Refactoring and Transformation

The final goal, to be able to safely refactor or transform source code can be realized in strong collaboration with extraction and analysis.

Software refactoring is usually understood as changing software with the purpose of increasing its readability and maintainability rather than changing its external behavior. Refactoring is an essential tool in all agile software engineering methodologies. Refactoring is usually supported by an interactive refactoring tool and consists of the following steps:

  • Select a code fragment to refactor.

  • Select a refactoring to apply to it.

  • Optionally, provide extra parameter needed by the refactoring (e.g., a new name in a renaming).

The refactoring tool will now test whether the preconditions for the refactoring are satisfied. Note that this requires fact extraction from the source code.
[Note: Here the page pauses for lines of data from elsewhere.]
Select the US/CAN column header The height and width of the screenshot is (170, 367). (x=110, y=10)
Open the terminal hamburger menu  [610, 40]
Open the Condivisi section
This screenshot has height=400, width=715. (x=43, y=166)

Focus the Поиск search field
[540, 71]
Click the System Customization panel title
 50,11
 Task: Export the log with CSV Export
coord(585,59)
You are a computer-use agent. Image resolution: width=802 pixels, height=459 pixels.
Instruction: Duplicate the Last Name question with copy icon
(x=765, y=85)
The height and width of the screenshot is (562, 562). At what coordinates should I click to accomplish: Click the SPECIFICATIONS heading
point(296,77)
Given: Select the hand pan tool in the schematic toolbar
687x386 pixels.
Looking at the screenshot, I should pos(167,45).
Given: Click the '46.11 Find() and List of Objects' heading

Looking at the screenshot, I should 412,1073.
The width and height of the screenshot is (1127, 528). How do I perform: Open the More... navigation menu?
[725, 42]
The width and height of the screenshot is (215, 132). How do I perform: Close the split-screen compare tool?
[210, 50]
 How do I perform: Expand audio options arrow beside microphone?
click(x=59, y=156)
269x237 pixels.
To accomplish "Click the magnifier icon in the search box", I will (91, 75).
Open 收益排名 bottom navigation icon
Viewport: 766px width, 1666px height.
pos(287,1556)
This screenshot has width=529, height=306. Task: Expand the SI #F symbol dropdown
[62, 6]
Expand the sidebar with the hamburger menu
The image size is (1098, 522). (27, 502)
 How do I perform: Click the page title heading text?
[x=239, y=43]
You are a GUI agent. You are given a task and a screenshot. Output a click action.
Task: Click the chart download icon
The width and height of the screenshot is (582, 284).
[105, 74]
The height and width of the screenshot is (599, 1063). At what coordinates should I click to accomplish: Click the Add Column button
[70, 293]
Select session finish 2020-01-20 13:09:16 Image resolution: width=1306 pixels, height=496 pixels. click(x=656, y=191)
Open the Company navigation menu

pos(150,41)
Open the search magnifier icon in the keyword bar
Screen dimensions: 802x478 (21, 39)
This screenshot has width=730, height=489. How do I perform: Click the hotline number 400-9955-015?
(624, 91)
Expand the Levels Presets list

If this fails the user is informed.The refactoring tool shows the effects of the refactoring before effectuating them. This gives the user the opportunity to disable the refactoring in specific cases.The refactoring tool applies the refactoring for all enabled cases. Note that this implies a transformation of the source code. Some refactorings can be applied to any programming language (e.g., rename) and others are language specific (e.g., Pull Up Method). At http://www.refactoring.com an extensive list of refactorings can be found.

There is hardly any general and pragmatic theory for refactoring, since each refactoring requires different static analysis techniques to be able to check the preconditions. Full blown semantic specification of programming languages have turned out to be infeasible, let alone easily adaptable to small changes in language semantics. On the other hand, each refactoring is an instance of the extract, analyze and transform paradigm. Software transformation regards more general changes such as adding functionality and improving non-functional properties like performance and reliability. It also includes transformation from/to the same language (source-to-source translation) and transformation between different languages (conversion, translation). The underlying techniques for refactoring and transformation are mostly the same. We base our source code transformation techniques on the classical concept of term rewriting, or aspects thereof. It offers simple but powerful pattern matching and pattern construction features (list matching, AC Matching), and type-safe heterogenous data-structure traversal methods that are certainly applicable for source code transformation.

Goals

Our goal is to integrate the techniques from program transformation completely with relational queries. Refactoring and transformation form the Achilles Heel of any effort to change and improve software. Our innovation is in the strict language-parametric approach that may yield a library of generic analyses and transformations that can be reused across a wide range of programming and application languages. The challenge is to make this approach scale to large bodies of source code and rapid response times for precondition checking.